▼▼▼

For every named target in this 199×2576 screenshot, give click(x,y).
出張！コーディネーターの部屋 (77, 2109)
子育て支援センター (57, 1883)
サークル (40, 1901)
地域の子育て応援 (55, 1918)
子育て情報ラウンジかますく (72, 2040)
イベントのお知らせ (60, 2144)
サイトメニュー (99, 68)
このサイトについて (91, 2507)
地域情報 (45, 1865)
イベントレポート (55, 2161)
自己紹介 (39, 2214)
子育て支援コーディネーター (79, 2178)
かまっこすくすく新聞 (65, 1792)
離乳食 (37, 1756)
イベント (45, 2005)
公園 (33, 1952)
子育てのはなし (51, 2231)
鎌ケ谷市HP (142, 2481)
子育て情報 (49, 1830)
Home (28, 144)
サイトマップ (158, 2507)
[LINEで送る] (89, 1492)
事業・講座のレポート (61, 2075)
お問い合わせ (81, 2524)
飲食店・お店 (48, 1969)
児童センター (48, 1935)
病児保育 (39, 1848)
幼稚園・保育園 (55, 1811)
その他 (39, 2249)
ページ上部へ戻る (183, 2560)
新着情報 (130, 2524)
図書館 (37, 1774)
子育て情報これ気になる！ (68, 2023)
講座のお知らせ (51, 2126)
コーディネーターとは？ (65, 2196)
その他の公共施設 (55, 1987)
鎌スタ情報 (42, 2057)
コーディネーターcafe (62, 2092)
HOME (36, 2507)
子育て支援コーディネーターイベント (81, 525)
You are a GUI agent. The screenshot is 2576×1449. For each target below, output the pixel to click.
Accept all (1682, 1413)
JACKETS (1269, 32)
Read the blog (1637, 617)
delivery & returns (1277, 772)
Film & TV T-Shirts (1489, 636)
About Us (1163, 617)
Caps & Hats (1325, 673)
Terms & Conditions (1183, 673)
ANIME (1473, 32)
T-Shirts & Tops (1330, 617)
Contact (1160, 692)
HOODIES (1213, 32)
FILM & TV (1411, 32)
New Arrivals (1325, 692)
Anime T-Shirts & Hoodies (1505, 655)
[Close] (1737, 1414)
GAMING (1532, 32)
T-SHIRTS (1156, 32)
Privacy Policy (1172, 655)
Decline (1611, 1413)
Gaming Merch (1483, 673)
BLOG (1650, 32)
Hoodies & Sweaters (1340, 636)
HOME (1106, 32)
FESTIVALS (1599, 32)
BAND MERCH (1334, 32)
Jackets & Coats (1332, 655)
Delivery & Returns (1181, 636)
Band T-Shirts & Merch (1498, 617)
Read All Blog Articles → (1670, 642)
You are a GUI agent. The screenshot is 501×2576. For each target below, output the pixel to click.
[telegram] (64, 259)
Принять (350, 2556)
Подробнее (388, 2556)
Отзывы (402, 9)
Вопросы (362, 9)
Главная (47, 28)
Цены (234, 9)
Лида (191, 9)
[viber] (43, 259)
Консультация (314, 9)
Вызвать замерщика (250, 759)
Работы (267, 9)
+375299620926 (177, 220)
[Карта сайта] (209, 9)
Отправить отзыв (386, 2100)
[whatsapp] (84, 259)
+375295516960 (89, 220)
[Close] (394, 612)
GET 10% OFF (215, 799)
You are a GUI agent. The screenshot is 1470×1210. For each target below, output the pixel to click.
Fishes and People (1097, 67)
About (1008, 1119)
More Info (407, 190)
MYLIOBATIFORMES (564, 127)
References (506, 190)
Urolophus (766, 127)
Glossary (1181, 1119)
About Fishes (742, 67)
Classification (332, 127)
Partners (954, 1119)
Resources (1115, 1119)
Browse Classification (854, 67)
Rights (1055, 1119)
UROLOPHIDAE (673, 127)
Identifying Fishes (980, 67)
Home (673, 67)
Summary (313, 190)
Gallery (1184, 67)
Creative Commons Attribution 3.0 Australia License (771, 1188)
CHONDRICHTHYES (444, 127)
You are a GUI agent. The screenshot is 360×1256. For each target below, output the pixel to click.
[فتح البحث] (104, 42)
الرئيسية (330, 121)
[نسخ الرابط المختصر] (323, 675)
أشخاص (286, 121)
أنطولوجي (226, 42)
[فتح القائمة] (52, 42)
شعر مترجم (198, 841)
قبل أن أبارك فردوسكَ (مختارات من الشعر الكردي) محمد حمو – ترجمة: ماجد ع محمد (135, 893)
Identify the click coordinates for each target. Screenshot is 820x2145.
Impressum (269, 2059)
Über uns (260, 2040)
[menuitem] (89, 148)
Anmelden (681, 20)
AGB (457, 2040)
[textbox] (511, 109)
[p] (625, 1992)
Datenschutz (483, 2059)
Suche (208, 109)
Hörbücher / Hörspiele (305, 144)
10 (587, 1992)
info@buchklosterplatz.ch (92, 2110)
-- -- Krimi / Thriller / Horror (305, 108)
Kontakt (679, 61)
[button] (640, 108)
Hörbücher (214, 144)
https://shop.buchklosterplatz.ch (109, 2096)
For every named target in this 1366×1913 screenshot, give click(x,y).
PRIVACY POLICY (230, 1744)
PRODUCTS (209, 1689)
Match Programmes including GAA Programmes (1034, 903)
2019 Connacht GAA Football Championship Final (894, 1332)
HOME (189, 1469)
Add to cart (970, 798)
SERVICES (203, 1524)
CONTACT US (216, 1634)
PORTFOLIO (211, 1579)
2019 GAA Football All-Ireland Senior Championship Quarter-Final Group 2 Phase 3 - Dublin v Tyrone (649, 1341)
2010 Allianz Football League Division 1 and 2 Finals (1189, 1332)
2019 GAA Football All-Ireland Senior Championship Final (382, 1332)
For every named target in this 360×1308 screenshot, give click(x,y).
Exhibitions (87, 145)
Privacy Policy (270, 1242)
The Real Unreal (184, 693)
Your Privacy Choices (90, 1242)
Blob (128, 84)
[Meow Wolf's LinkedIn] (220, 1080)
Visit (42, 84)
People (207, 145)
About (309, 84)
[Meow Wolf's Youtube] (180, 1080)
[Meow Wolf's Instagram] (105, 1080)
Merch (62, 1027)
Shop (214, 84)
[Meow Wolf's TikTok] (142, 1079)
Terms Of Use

▲▲▲

- [WHAT THE TASK REQUIRES] Word for word, output all of the material above.

- [WRITTEN RESPONSE]
For every named target in this 199×2576 screenshot, give click(x,y).
出張！コーディネーターの部屋 (77, 2109)
子育て支援センター (57, 1883)
サークル (40, 1901)
地域の子育て応援 (55, 1918)
子育て情報ラウンジかますく (72, 2040)
イベントのお知らせ (60, 2144)
サイトメニュー (99, 68)
このサイトについて (91, 2507)
地域情報 (45, 1865)
イベントレポート (55, 2161)
自己紹介 (39, 2214)
子育て支援コーディネーター (79, 2178)
かまっこすくすく新聞 (65, 1792)
離乳食 (37, 1756)
イベント (45, 2005)
公園 (33, 1952)
子育てのはなし (51, 2231)
鎌ケ谷市HP (142, 2481)
子育て情報 (49, 1830)
Home (28, 144)
サイトマップ (158, 2507)
[LINEで送る] (89, 1492)
事業・講座のレポート (61, 2075)
お問い合わせ (81, 2524)
飲食店・お店 (48, 1969)
児童センター (48, 1935)
病児保育 (39, 1848)
幼稚園・保育園 (55, 1811)
その他 (39, 2249)
ページ上部へ戻る (183, 2560)
新着情報 (130, 2524)
図書館 (37, 1774)
子育て情報これ気になる！ (68, 2023)
講座のお知らせ (51, 2126)
コーディネーターとは？ (65, 2196)
その他の公共施設 (55, 1987)
鎌スタ情報 (42, 2057)
コーディネーターcafe (62, 2092)
HOME (36, 2507)
子育て支援コーディネーターイベント (81, 525)
You are a GUI agent. The screenshot is 2576×1449. For each target below, output the pixel to click.
Accept all (1682, 1413)
JACKETS (1269, 32)
Read the blog (1637, 617)
delivery & returns (1277, 772)
Film & TV T-Shirts (1489, 636)
About Us (1163, 617)
Caps & Hats (1325, 673)
Terms & Conditions (1183, 673)
ANIME (1473, 32)
T-Shirts & Tops (1330, 617)
Contact (1160, 692)
HOODIES (1213, 32)
FILM & TV (1411, 32)
New Arrivals (1325, 692)
Anime T-Shirts & Hoodies (1505, 655)
[Close] (1737, 1414)
GAMING (1532, 32)
T-SHIRTS (1156, 32)
Privacy Policy (1172, 655)
Decline (1611, 1413)
Gaming Merch (1483, 673)
BLOG (1650, 32)
Hoodies & Sweaters (1340, 636)
HOME (1106, 32)
FESTIVALS (1599, 32)
BAND MERCH (1334, 32)
Jackets & Coats (1332, 655)
Delivery & Returns (1181, 636)
Band T-Shirts & Merch (1498, 617)
Read All Blog Articles → (1670, 642)
You are a GUI agent. The screenshot is 501×2576. For each target below, output the pixel to click.
[telegram] (64, 259)
Принять (350, 2556)
Подробнее (388, 2556)
Отзывы (402, 9)
Вопросы (362, 9)
Главная (47, 28)
Цены (234, 9)
Лида (191, 9)
[viber] (43, 259)
Консультация (314, 9)
Вызвать замерщика (250, 759)
Работы (267, 9)
+375299620926 (177, 220)
[Карта сайта] (209, 9)
Отправить отзыв (386, 2100)
[whatsapp] (84, 259)
+375295516960 (89, 220)
[Close] (394, 612)
GET 10% OFF (215, 799)
You are a GUI agent. The screenshot is 1470×1210. For each target below, output the pixel to click.
Fishes and People (1097, 67)
About (1008, 1119)
More Info (407, 190)
MYLIOBATIFORMES (564, 127)
References (506, 190)
Urolophus (766, 127)
Glossary (1181, 1119)
About Fishes (742, 67)
Classification (332, 127)
Partners (954, 1119)
Resources (1115, 1119)
Browse Classification (854, 67)
Rights (1055, 1119)
UROLOPHIDAE (673, 127)
Identifying Fishes (980, 67)
Home (673, 67)
Summary (313, 190)
Gallery (1184, 67)
Creative Commons Attribution 3.0 Australia License (771, 1188)
CHONDRICHTHYES (444, 127)
You are a GUI agent. The screenshot is 360×1256. For each target below, output the pixel to click.
[فتح البحث] (104, 42)
الرئيسية (330, 121)
[نسخ الرابط المختصر] (323, 675)
أشخاص (286, 121)
أنطولوجي (226, 42)
[فتح القائمة] (52, 42)
شعر مترجم (198, 841)
قبل أن أبارك فردوسكَ (مختارات من الشعر الكردي) محمد حمو – ترجمة: ماجد ع محمد (135, 893)
Identify the click coordinates for each target. Screenshot is 820x2145.
Impressum (269, 2059)
Über uns (260, 2040)
[menuitem] (89, 148)
Anmelden (681, 20)
AGB (457, 2040)
[textbox] (511, 109)
[p] (625, 1992)
Datenschutz (483, 2059)
Suche (208, 109)
Hörbücher / Hörspiele (305, 144)
10 (587, 1992)
info@buchklosterplatz.ch (92, 2110)
-- -- Krimi / Thriller / Horror (305, 108)
Kontakt (679, 61)
[button] (640, 108)
Hörbücher (214, 144)
https://shop.buchklosterplatz.ch (109, 2096)
For every named target in this 1366×1913 screenshot, give click(x,y).
PRIVACY POLICY (230, 1744)
PRODUCTS (209, 1689)
Match Programmes including GAA Programmes (1034, 903)
2019 Connacht GAA Football Championship Final (894, 1332)
HOME (189, 1469)
Add to cart (970, 798)
SERVICES (203, 1524)
CONTACT US (216, 1634)
PORTFOLIO (211, 1579)
2019 GAA Football All-Ireland Senior Championship Quarter-Final Group 2 Phase 3 - Dublin v Tyrone (649, 1341)
2010 Allianz Football League Division 1 and 2 Finals (1189, 1332)
2019 GAA Football All-Ireland Senior Championship Final (382, 1332)
For every named target in this 360×1308 screenshot, give click(x,y).
Exhibitions (87, 145)
Privacy Policy (270, 1242)
The Real Unreal (184, 693)
Your Privacy Choices (90, 1242)
Blob (128, 84)
[Meow Wolf's LinkedIn] (220, 1080)
Visit (42, 84)
People (207, 145)
About (309, 84)
[Meow Wolf's Youtube] (180, 1080)
[Meow Wolf's Instagram] (105, 1080)
Merch (62, 1027)
Shop (214, 84)
[Meow Wolf's TikTok] (142, 1079)
Terms Of Use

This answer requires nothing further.